Near the summits of Mount Olympus lies the chapel of the Prophet Elias (Greek: εξωκκλήσι του Προφήτη Ηλία). The Eastern Orthodox Church celebrates the saint on July 20.

== Location ==
The 2803 m peak of Profitis Ilias (Προφήτης Ηλίας) is located near the highest peaks of Mount Olympus (Mytikas and Stefani). The closest mountain huts are the Apostolidis Hut (430 meters away) and the Christos Kakkalos Hut (around 600 meters away).

== History ==
Saint Dionysius, founder of the Monastery of the Holy Trinity (nowadays known as Monastery Agios Dionysios), also founded the chapel of the Prophet Elias in the 16th century. It was built on the ruins of an ancient structure. Dionysus, who practised an ascetic life, is said to have lived in the church at times.
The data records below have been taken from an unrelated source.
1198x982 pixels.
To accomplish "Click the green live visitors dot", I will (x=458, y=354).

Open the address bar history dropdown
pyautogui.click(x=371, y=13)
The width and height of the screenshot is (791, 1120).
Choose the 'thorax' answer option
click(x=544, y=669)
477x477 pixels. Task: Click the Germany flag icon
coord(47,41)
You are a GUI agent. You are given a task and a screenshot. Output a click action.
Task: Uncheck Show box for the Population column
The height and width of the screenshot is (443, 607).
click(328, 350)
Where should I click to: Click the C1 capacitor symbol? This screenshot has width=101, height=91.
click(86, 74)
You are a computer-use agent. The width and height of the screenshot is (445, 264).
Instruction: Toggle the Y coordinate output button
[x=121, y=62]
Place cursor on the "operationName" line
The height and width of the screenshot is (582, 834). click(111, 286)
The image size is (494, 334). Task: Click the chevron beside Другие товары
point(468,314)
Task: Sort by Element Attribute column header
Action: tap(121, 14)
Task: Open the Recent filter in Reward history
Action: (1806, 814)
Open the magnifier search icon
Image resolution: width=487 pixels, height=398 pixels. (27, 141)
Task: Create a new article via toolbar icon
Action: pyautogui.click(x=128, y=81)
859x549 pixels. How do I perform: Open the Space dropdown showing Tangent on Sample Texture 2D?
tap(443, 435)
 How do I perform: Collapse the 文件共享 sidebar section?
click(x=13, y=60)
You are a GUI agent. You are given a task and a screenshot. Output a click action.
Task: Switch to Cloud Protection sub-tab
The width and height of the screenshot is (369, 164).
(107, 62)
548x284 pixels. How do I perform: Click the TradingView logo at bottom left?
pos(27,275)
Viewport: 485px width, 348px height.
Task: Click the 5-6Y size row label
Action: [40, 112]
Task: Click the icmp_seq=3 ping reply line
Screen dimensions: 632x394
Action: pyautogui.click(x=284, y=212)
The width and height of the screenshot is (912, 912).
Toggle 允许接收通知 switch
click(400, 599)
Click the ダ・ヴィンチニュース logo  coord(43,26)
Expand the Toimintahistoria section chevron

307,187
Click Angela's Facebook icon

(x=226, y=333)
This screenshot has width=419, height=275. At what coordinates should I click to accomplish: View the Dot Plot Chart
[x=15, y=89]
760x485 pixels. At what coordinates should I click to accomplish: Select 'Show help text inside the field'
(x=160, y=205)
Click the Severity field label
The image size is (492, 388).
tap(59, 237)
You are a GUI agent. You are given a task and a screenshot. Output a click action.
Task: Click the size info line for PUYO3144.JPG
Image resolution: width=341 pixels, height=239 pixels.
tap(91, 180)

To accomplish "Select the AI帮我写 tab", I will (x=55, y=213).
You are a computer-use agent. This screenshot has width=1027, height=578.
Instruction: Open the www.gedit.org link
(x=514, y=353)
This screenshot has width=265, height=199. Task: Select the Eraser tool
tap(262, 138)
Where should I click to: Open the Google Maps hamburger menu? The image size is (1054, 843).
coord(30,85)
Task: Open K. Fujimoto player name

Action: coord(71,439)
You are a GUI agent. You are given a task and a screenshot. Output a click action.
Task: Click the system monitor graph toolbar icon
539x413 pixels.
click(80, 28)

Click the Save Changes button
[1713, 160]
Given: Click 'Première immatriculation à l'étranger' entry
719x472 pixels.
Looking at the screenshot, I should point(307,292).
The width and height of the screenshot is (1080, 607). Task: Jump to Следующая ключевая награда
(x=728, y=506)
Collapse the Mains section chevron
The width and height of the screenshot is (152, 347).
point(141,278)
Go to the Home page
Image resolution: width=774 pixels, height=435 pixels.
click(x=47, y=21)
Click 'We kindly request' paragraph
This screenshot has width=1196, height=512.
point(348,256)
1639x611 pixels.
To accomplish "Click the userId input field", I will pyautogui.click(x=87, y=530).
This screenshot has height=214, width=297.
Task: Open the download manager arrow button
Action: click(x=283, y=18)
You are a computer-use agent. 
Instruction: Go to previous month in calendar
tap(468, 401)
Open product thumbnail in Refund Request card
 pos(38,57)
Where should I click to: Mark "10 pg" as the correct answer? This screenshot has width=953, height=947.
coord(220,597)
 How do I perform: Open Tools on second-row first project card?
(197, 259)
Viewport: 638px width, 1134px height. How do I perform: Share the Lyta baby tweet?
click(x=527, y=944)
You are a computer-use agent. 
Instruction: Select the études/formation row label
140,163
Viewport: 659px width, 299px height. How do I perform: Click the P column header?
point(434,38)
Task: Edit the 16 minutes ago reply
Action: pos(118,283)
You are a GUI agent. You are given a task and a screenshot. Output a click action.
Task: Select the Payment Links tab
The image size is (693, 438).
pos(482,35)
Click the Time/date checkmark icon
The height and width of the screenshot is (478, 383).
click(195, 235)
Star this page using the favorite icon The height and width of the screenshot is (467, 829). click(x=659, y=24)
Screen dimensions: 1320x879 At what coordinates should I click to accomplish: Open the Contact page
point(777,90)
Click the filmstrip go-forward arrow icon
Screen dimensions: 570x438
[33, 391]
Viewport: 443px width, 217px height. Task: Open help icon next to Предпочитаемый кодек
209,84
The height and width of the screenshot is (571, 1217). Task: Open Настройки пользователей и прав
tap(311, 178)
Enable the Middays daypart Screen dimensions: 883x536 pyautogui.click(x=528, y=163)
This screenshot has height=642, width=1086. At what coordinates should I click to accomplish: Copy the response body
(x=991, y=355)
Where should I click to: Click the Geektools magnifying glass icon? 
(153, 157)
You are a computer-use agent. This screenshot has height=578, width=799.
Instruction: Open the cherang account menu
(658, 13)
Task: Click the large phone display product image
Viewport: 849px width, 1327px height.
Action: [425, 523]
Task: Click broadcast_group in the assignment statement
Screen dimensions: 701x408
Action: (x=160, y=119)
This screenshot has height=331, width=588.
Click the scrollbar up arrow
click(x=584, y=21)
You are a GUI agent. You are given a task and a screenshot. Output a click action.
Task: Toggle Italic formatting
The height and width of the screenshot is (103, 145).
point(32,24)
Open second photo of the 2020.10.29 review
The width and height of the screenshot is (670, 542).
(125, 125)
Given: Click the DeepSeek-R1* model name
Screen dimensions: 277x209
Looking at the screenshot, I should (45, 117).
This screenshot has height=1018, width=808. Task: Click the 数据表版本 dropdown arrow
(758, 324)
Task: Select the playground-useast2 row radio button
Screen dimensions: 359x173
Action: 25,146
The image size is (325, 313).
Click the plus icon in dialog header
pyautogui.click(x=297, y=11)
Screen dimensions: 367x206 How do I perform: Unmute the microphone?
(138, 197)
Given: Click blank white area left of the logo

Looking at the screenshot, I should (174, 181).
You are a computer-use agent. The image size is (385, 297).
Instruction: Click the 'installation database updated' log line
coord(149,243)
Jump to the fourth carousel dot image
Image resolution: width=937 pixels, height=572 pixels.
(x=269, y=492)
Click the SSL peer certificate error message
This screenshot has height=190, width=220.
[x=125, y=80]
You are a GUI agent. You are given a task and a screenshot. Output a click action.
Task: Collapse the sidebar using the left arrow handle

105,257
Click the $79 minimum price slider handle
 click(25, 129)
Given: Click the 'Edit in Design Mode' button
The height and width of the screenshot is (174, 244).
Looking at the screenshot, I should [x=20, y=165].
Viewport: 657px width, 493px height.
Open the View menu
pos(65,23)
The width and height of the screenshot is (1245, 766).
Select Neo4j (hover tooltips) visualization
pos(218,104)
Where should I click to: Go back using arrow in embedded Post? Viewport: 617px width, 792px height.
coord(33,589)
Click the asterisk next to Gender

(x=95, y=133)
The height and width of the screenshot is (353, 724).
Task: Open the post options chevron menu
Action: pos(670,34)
The chapel is the highest ecclesiastical building of the Orthodox Church worldwide.

== The building ==
The chapel was built on the top of Mount Profitis Ilias; the main building materials were the surrounding stones. The floor of the chapel is covered with stone slabs, the outer walls are made of layered stones, without further connecting material. Covered with stone slabs, the roof is supported by a solid wooden construction to support the snow load. An atrium is protected on the eastern and southern sides by a natural stone wall, which has an entrance on the north side. The low entrance to the chapel is on the south side of the building.

Inside hang some icons; a small altar, framed by icons depicting saints of the Orthodox Church, gives believers the opportunity to light a candle.